- _Task to complete_: Pull out every line below holding the word "click".

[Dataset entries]
----------------------------------------

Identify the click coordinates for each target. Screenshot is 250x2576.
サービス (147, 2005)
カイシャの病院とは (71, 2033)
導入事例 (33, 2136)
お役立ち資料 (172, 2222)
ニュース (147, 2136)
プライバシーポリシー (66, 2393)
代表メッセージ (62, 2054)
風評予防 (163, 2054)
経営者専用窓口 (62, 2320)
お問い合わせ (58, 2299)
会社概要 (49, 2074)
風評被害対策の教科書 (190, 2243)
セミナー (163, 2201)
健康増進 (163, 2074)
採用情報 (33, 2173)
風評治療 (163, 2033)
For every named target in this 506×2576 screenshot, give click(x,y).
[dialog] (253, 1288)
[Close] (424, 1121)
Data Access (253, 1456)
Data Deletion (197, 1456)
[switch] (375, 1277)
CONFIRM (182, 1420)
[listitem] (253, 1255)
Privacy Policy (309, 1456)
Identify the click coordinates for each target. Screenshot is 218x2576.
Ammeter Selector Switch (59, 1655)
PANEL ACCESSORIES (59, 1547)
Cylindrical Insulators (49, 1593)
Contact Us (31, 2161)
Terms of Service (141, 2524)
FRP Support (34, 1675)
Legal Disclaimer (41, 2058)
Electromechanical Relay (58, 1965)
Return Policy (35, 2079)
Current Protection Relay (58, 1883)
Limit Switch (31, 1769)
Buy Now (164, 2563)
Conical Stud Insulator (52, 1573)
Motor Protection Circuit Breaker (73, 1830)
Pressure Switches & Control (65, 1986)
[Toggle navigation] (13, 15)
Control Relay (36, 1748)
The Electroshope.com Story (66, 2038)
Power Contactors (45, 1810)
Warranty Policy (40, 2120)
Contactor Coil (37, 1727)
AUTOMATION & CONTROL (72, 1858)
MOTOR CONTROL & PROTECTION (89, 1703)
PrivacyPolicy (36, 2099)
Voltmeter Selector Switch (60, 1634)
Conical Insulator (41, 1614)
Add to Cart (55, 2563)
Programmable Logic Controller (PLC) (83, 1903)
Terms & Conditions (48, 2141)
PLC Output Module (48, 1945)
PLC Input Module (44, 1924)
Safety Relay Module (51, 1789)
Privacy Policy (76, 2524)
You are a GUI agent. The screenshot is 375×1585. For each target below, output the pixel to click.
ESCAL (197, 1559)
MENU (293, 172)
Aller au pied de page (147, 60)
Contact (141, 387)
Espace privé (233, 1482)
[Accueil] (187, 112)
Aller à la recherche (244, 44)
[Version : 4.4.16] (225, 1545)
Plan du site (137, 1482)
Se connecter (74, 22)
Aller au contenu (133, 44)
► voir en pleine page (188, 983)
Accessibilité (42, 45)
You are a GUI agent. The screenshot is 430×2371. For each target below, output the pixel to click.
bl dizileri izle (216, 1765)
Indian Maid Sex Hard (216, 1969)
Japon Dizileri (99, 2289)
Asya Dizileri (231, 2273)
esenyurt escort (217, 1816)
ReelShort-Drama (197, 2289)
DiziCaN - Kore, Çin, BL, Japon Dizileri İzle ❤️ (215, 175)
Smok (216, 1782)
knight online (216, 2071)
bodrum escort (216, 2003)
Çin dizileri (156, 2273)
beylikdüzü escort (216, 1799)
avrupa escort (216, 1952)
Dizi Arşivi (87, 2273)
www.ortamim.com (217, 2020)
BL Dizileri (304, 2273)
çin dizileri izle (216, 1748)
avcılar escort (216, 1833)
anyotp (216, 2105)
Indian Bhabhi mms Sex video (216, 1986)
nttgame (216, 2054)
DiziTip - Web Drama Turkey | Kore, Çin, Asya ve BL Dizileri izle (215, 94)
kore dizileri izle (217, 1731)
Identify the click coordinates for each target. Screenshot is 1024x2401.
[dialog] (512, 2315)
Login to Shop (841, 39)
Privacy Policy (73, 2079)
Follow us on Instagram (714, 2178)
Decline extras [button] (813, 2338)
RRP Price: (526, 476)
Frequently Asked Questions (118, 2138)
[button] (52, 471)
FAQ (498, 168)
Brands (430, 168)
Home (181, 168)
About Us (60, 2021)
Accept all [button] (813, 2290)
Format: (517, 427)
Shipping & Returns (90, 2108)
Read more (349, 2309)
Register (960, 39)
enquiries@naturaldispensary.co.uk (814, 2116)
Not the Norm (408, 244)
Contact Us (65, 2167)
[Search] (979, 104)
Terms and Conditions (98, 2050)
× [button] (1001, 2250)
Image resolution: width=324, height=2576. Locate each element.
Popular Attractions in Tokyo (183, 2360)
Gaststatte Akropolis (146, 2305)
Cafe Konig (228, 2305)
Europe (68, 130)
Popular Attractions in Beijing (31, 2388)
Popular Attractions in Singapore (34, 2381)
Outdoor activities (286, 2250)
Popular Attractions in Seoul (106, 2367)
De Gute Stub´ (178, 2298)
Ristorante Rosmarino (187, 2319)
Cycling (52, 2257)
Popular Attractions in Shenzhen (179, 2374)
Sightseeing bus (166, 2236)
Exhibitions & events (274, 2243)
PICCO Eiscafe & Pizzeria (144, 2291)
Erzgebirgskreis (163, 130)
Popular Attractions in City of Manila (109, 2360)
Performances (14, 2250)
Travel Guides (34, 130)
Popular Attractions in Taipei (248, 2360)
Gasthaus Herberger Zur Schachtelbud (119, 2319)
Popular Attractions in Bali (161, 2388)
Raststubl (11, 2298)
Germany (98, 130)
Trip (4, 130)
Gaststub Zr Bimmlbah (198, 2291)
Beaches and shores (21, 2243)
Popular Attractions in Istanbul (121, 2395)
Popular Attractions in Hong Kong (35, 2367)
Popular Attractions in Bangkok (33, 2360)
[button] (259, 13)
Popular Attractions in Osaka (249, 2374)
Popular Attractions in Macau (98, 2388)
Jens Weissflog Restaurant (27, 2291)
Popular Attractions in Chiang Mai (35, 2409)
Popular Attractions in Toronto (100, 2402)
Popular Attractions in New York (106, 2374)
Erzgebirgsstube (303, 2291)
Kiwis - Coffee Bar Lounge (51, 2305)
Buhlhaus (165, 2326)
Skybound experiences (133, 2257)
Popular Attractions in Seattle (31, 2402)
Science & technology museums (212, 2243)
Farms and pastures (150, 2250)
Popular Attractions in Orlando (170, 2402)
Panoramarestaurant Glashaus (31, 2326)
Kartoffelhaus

----------------------------------------

- _Solution for this problem_:
Identify the click coordinates for each target. Screenshot is 250x2576.
For every named target in this 506×2576 screenshot, give click(x,y).
Identify the click coordinates for each target. Screenshot is 218x2576.
You are a GUI agent. The screenshot is 375×1585. For each target below, output the pixel to click.
You are a GUI agent. The screenshot is 430×2371. For each target below, output the pixel to click.
Identify the click coordinates for each target. Screenshot is 1024x2401.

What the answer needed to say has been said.